Data shown: Begin

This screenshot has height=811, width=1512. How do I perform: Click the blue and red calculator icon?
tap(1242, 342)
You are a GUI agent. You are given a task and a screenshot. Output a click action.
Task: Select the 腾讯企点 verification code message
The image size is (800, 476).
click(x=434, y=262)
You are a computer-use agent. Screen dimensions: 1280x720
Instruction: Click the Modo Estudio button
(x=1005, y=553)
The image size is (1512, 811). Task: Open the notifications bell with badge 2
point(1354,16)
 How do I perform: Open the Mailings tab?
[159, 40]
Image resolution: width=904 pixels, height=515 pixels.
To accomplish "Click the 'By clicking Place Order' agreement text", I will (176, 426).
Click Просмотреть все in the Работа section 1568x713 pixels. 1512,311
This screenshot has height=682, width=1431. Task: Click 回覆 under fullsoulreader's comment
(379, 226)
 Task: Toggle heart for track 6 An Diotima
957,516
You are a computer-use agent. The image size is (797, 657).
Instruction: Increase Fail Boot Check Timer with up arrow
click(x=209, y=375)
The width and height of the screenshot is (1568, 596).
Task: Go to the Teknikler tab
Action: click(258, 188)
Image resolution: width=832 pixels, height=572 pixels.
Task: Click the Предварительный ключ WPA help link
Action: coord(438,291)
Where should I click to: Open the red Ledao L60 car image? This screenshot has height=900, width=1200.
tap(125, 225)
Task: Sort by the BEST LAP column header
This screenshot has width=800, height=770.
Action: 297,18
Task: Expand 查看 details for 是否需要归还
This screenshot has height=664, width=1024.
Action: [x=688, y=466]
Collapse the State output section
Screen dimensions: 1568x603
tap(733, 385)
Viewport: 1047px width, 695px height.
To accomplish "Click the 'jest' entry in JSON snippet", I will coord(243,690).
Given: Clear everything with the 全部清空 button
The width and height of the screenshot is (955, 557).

Data shown: End

Every line of data must be returned unchanged.

This screenshot has height=811, width=1512. How do I perform: Click the blue and red calculator icon?
tap(1242, 342)
You are a GUI agent. You are given a task and a screenshot. Output a click action.
Task: Select the 腾讯企点 verification code message
The image size is (800, 476).
click(x=434, y=262)
You are a computer-use agent. Screen dimensions: 1280x720
Instruction: Click the Modo Estudio button
(x=1005, y=553)
The image size is (1512, 811). Task: Open the notifications bell with badge 2
point(1354,16)
 How do I perform: Open the Mailings tab?
[159, 40]
Image resolution: width=904 pixels, height=515 pixels.
To accomplish "Click the 'By clicking Place Order' agreement text", I will (176, 426).
Click Просмотреть все in the Работа section 1568x713 pixels. 1512,311
This screenshot has height=682, width=1431. Task: Click 回覆 under fullsoulreader's comment
(379, 226)
 Task: Toggle heart for track 6 An Diotima
957,516
You are a computer-use agent. The image size is (797, 657).
Instruction: Increase Fail Boot Check Timer with up arrow
click(x=209, y=375)
The width and height of the screenshot is (1568, 596).
Task: Go to the Teknikler tab
Action: click(258, 188)
Image resolution: width=832 pixels, height=572 pixels.
Task: Click the Предварительный ключ WPA help link
Action: coord(438,291)
Where should I click to: Open the red Ledao L60 car image? This screenshot has height=900, width=1200.
tap(125, 225)
Task: Sort by the BEST LAP column header
This screenshot has width=800, height=770.
Action: 297,18
Task: Expand 查看 details for 是否需要归还
This screenshot has height=664, width=1024.
Action: [x=688, y=466]
Collapse the State output section
Screen dimensions: 1568x603
tap(733, 385)
Viewport: 1047px width, 695px height.
To accomplish "Click the 'jest' entry in JSON snippet", I will coord(243,690).
Given: Clear everything with the 全部清空 button
The width and height of the screenshot is (955, 557).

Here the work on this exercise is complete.